Прошел час, потом другой, прежде чем он вернулся в настоящее, достал из кармана часы и посмотрел, который час.
– Второй час! – воскликнул он и встал, чтобы отряхнуть пыль с брюк и надеть шляпу перед спуском с откоса. Вместо того чтобы двинуться к реке, он остался на землях Тёнис-крааля и двинулся поверху, собираясь пересечь участок в районе моста. Изредка ему встречался пасущийся скот – по несколько голов; животные были в хорошем состоянии, отъелись на свежей траве: земля использовалась не в полной мере. Когда он проезжал, животные поднимали головы и смотрели на него с бессмысленным коровьим удивлением.
Лес сгустился, потом вдруг кончился; теперь перед Шоном лежало одно из болотистых углублений, которые тянулись вдоль реки. Сверху это место заслоняли деревья, поэтому Шон только теперь заметил на дальнем краю топи оседланную стреноженную лошадь. Шон быстро поискал глазами всадника – и нашел его в болоте, по шею в яркой ядовито-зеленой папирусной траве. Голова исчезла, в траве что-то зашевелилось, потом кто-то забился и послышалось паническое мычание.
Шон быстро обогнул болото и подъехал к лошади. В болоте появились голова и плечи человека, и Шон увидел, что он весь в грязи.
– В чем дело? – крикнул Шон, и голова повернулась к нему.
– Там впереди увязло животное.
– Держись, я тебе помогу.
Шон снял пиджак, жилет, рубашку и повесил их вместе со шляпой на ветку над головой.
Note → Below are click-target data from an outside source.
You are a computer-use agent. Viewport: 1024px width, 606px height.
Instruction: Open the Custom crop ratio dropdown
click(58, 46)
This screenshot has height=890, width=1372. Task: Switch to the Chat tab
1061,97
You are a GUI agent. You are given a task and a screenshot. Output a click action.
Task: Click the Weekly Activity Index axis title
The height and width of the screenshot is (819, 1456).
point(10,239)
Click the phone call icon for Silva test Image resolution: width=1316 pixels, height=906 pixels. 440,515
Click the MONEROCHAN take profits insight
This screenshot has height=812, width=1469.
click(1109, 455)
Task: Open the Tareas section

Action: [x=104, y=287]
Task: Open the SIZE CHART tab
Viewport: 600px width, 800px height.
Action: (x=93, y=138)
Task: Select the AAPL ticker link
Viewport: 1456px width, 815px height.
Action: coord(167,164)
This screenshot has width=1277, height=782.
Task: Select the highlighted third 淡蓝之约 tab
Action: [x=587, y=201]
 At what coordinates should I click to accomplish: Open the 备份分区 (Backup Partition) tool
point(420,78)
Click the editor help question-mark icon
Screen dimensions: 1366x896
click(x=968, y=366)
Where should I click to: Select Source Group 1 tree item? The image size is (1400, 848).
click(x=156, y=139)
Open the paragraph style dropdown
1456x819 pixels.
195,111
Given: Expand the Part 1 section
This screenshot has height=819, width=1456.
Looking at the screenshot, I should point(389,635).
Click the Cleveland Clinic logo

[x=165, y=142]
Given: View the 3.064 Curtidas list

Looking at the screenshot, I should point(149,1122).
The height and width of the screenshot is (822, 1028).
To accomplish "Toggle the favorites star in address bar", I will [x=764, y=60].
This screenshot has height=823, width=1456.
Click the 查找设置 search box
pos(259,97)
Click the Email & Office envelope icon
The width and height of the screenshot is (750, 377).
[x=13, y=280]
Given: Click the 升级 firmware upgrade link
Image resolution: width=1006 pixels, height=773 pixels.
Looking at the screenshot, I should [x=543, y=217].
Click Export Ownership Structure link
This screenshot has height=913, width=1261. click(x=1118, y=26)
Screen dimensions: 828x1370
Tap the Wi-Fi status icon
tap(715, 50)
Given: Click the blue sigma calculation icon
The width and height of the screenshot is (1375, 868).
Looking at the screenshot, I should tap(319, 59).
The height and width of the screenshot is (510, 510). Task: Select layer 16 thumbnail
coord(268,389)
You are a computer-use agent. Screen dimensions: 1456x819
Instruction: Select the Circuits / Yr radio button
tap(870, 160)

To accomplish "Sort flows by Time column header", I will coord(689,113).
Погрузившись по колено в грязь (она булькала и выпускала пузыри газа, когда он ее тревожил), обеими руками раздвигая жесткий тростник, Шон наконец добрался до них.
В трясине увязла старая черная корова; ее задние ноги провалились в яму с грязью, а передние были беспомощно подогнуты под грудь.
– Едва не утонула, – сказал человек. Шон посмотрел на него и увидел, что это не взрослый мужчина, а юноша. Рослый для своих лет, но поджарый. Темные волосы коротко подстрижены, большой нос свидетельствует, что он Кортни. С неестественным напряжением в животе Шон понял, что смотрит на своего сына. У него перехватило дыхание.
– Не стойте тут! – рявкнул молодой человек. От груди вниз он был покрыт блестящим, дурно пахнущим слоем грязи, пот тек по его лицу, размывая пятна ила на лбу и щеках; тяжело дыша открытым ртом, он склонился к корове, удерживая ее голову над поверхностью.
– Надо тащить, – сказал Шон. – Держи ее голову над водой.
Он прошел к заду коровы (грязь жирно забурлила у его пояса) и окунул руки в трясину в поисках попавших в западню ног.
Ему с трудом удалось обхватить толстую кость и сухожилие под коленом. Шон примерился, откинулся и потянул, постепенно добавляя усилия всего тела, пока не почувствовал: у него в животе вот-вот что-то лопнет. Он продолжал тащить с перекошенным лицом, широко раскрыв рот, из которого шумно вырывалось дыхание; большие мышцы у него на груди и руках дрожали от перенапряжения.